As Bill S-2 moves forward in the Senate, debate continues over whether the legislation will do enough to address remaining discrimination in registration under the Indian Act.
The bill aims to eliminate sex-based discriminations that persist in the registration process, especially those linked to emancipation: the often involuntary loss of status to become “full citizens.”
The bill also provides a process to reaffiliate women who were forced to join their husband’s band after marriage with their communities of origin or “home band,” a process for people to remove themselves from the register, and removes outdated and offensive language from the Indian Act.
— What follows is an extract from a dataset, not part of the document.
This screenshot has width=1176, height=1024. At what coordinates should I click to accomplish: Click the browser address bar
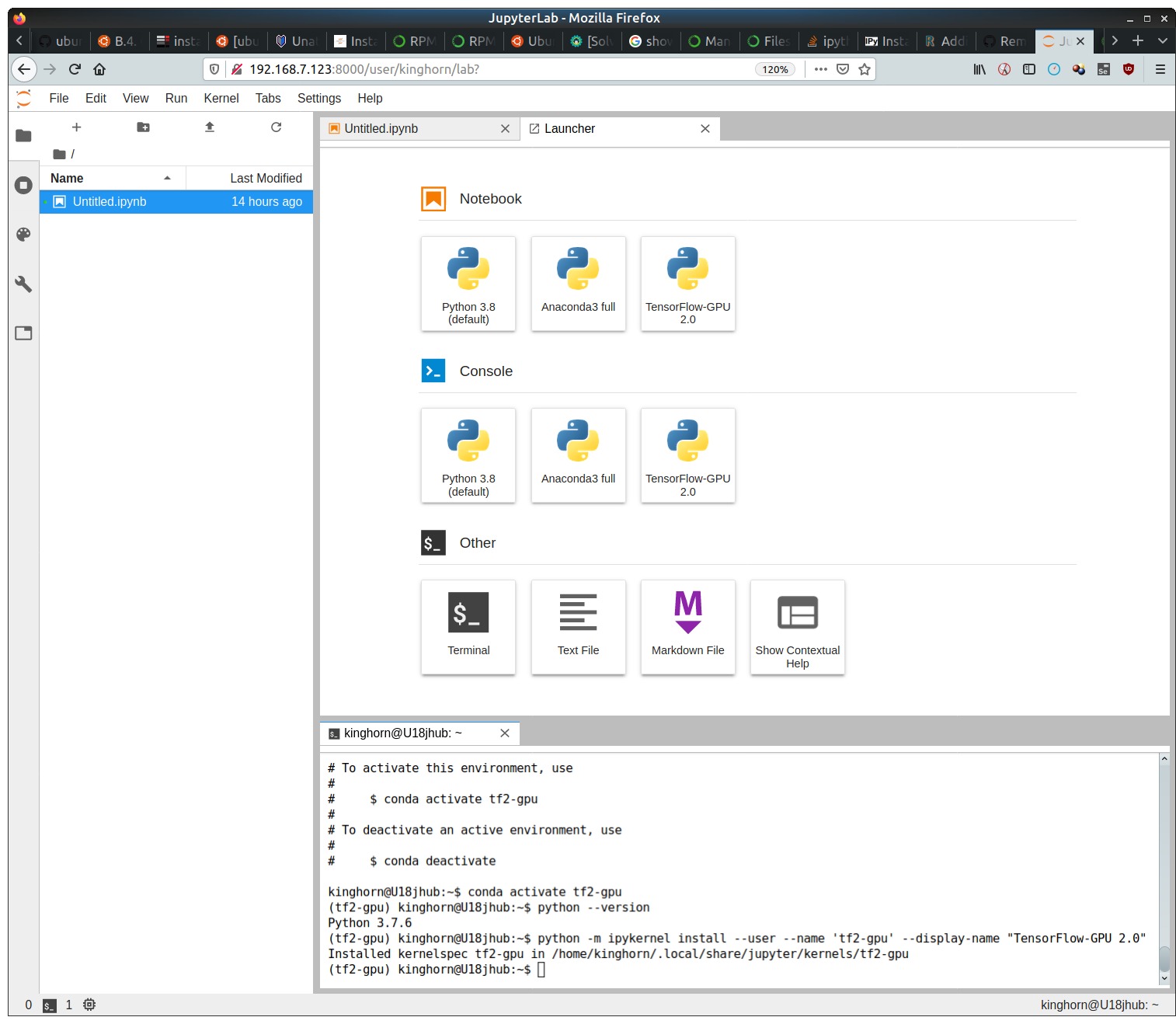point(497,69)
Senators are considering whether to advance the bill as is or add additional amendments, such as ending the “second-generation cap” that eliminates status after two generations of a non-status parent.
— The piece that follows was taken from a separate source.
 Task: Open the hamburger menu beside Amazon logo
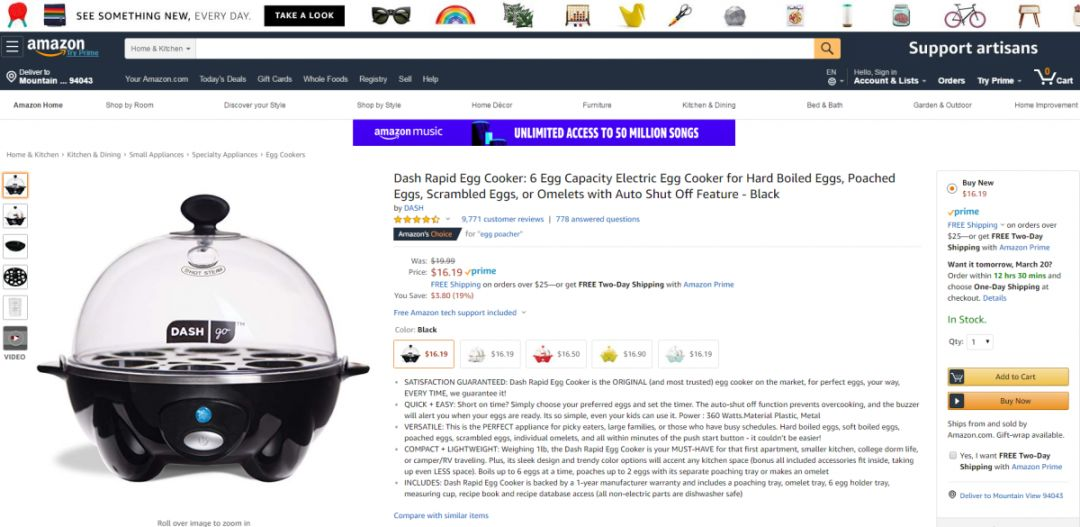[11, 47]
On Tuesday, the Senate committee on Indigenous Peoples heard from Madeleine Redfern, interim executive director of the Native Women’s Association of Canada (NWAC).
Redfern told senators that NWAC supports Bill S-2, but that it does not take into account registration issues such as the second-generation limit and the right of communities to control their own membership.
“With the increasing number of families with one status parent and one non-status parent, second generation severing will become increasingly common, creating harmful and unreasonable consequences by limiting future generations of Indigenous people’s access to status,” Redfern said.
Redfern, who is Inuk from Iqaluit, pointed to the Nunavut Agreement as an example of self-determination when it comes to determining identity and community affiliation.
“My land claim agreement gives my nation, my people, the right to determine our identities through our own registration program, so that is possible in this country,” Redfern said.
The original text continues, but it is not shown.